_To do:_
For each line below that contains the word "Given", make a copy.

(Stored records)
• • • • • • •

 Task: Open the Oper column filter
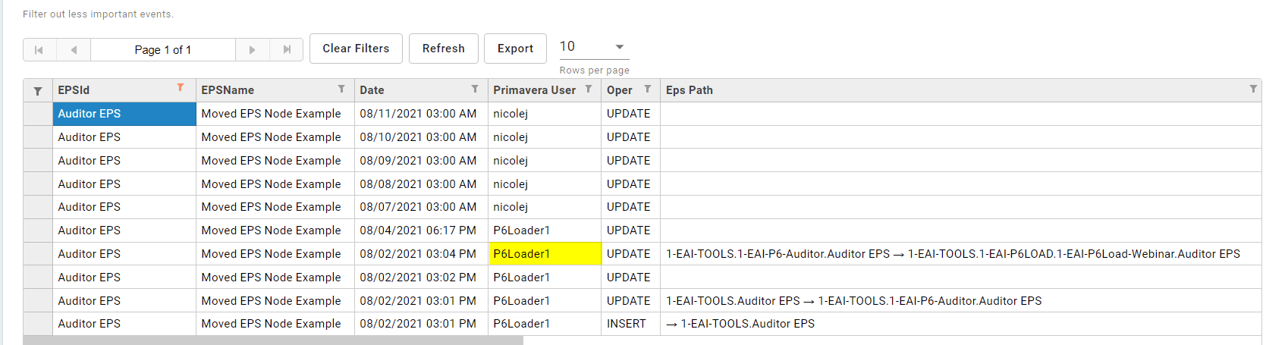(x=648, y=89)
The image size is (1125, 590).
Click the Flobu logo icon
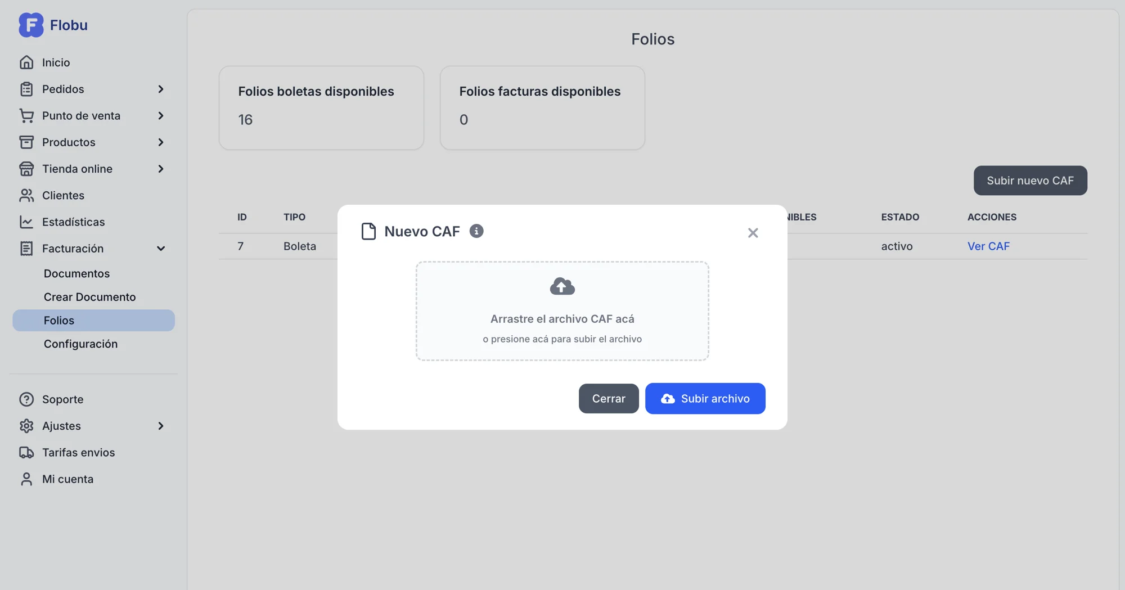click(31, 25)
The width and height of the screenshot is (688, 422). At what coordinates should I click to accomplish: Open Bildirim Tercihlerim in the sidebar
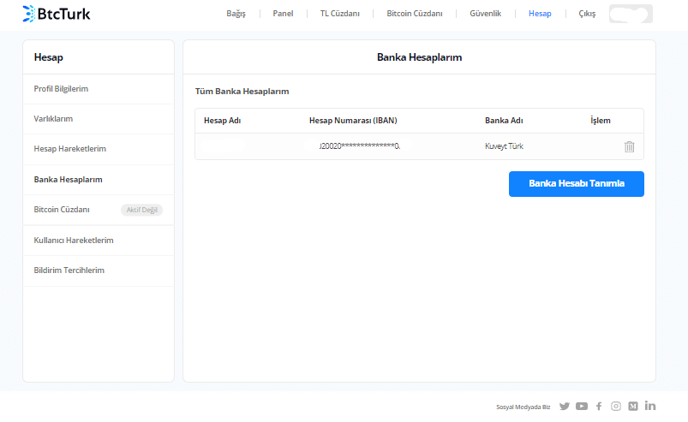pyautogui.click(x=69, y=270)

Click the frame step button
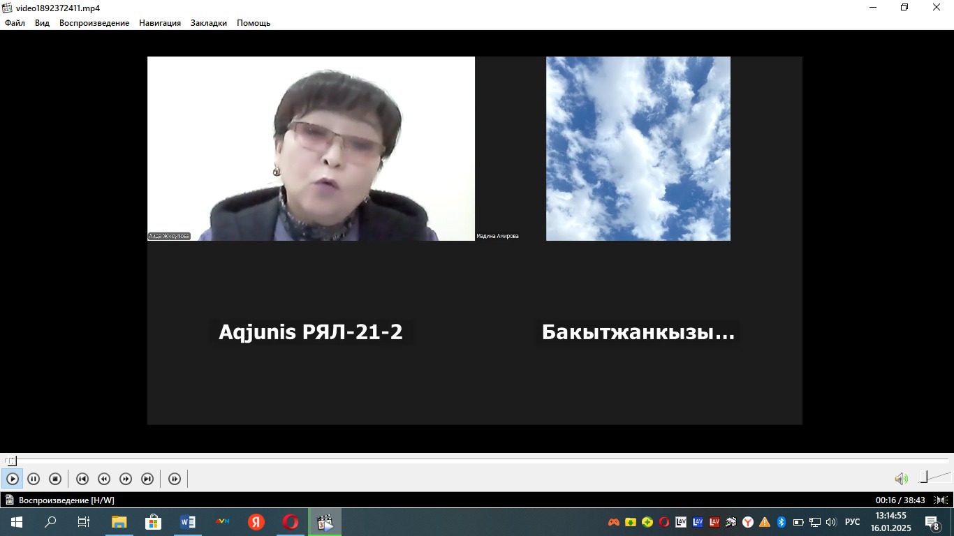tap(175, 479)
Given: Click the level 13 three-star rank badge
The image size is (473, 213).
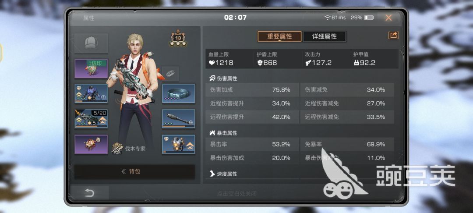Looking at the screenshot, I should click(178, 39).
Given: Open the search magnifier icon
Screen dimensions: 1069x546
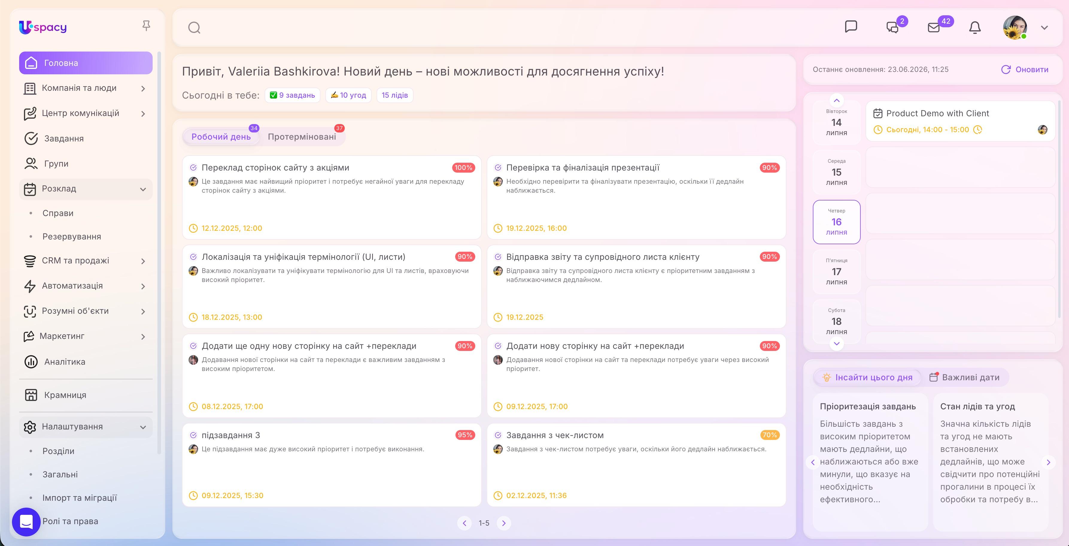Looking at the screenshot, I should (194, 28).
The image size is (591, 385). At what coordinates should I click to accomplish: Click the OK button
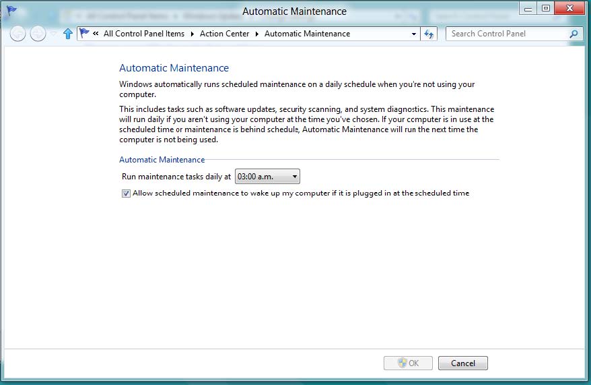click(x=408, y=363)
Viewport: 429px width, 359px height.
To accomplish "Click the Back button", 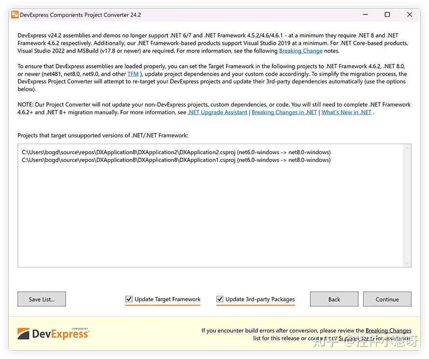I will pos(334,299).
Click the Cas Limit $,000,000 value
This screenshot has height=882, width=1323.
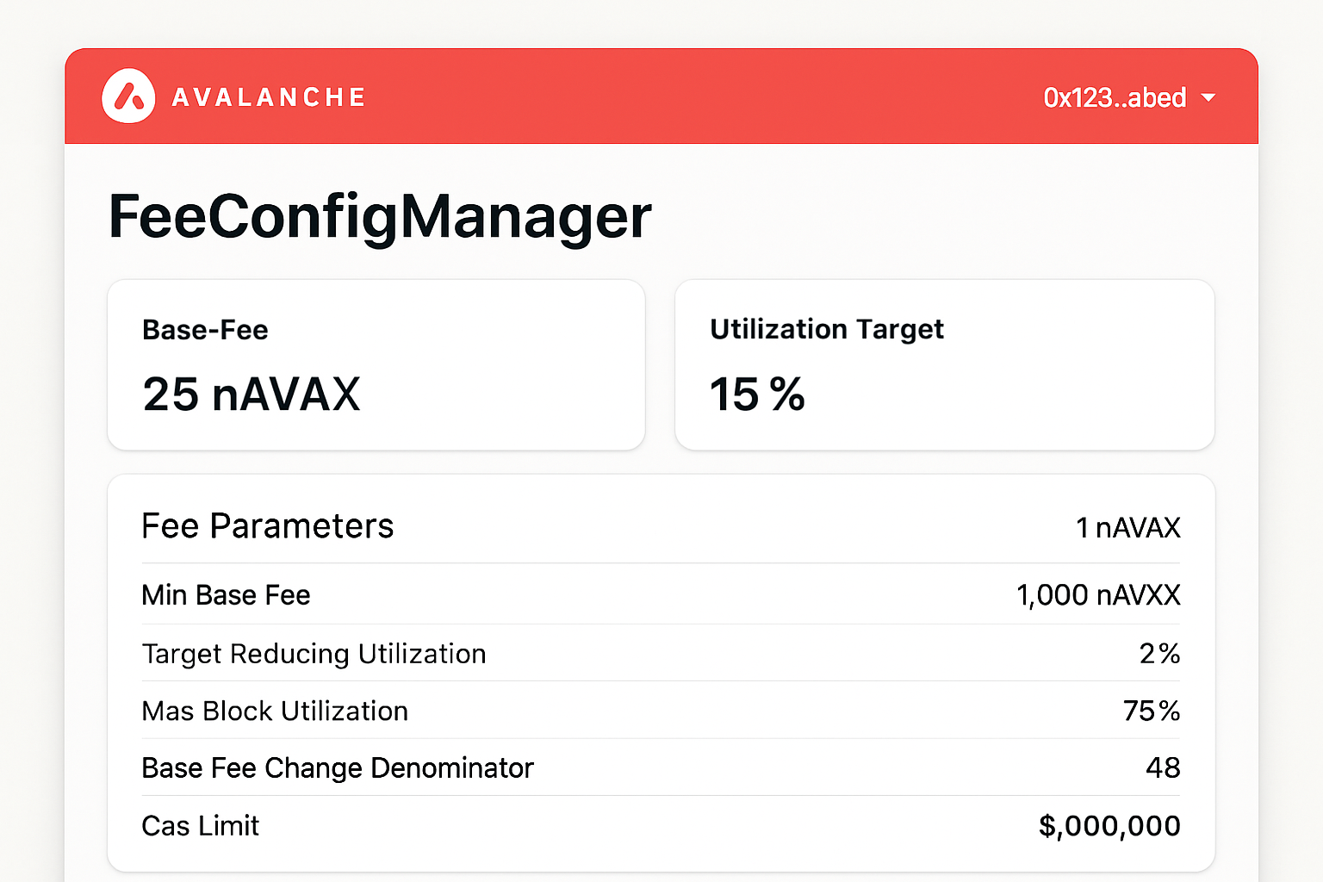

• • • • • • •

_Task solution:_
Given: Click the level 13 three-star rank badge
Given: Open the search magnifier icon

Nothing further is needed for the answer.